Russia: release on parole for jailed human rights head in Chechnya welcomed
Oyub Titiev, head of Memorial’s Chechnya office, was convicted of drugs offences after ‘sham trial’
Parole comes days after detention of investigative journalist, Ivan Golunov, also held on dubious drugs charges
‘The real agenda behind his criminal prosecution on trumped-up charges was to stop a human rights defender from doing his lawful human rights work’ - Marie Struthers
Responding to news that Oyub Titiev - a prominent human rights figure in the Russian republic of Chechnya - is to be released on parole after almost one-and-a-half years behind bars, Marie Struthers, Amnesty International’s Eastern Europe and Central Asia Director, said:
“We have been calling for Oyub Titiev’s immediate and unconditional release since his detention.
“Today the court decided to at least partially amend the gross injustice by releasing Oyub in ten days’ time.
“In spite of overwhelming evidence that the case against him had been fabricated, the authorities in Chechnya crudely abused the justice system to convict an innocent man.
“The real agenda behind his criminal prosecution on trumped-up charges was to stop a human rights defender from doing his lawful human rights work.”
Drugs ‘found’ in human rights defender’s car
Oyub Titiev, who is head of the Chechen office of the Memorial Human Rights Centre, was stopped in his car by police on 9 January 2018 and held incommunicado for several hours.

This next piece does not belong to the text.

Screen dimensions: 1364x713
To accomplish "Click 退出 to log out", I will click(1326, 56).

The Chechen authorities later stated that drugs had been “discovered” in his car. Titiev denied the allegations and insisted the drugs had been planted by police.

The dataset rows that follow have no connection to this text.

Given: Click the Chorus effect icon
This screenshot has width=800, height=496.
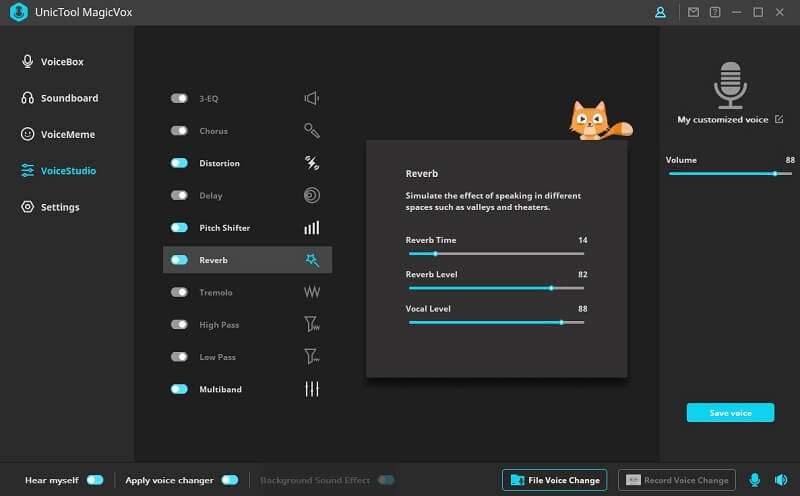Looking at the screenshot, I should click(311, 131).
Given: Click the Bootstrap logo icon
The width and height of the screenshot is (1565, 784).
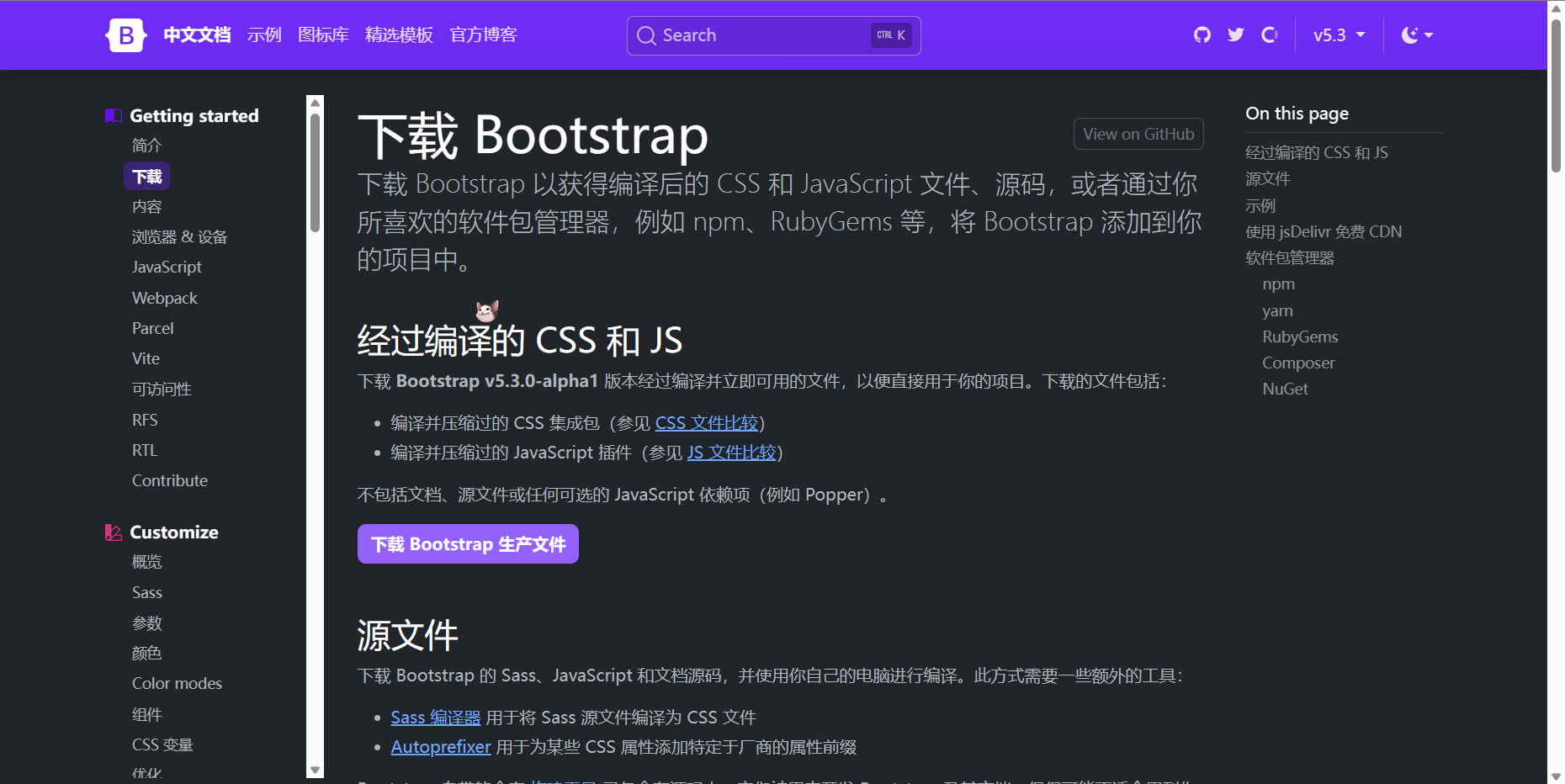Looking at the screenshot, I should (126, 35).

In March this year, Titiev was sentenced to four years in a penal colony after what Amnesty described as a “sham trial”. He was convicted of “drugs possession” (Article 228, part 2 of the Russian Criminal Code) by the Shali City Court in Chechnya on 18 March. Prior to the sentencing, he had spent one year and two months in pre-trial detention. Today’s ruling from Shali City Court in Titiev’s case will take effect in ten days’ time. Amnesty believes Titiev is a prisoner of conscience, who has been imprisoned solely for his work for the victims of human rights abuses in the Chechen Republic.
In another recent high-profile Russian case, the investigative journalist Ivan Golunov has similarly been accused of drugs offences in circumstances described as “dubious” by Amnesty.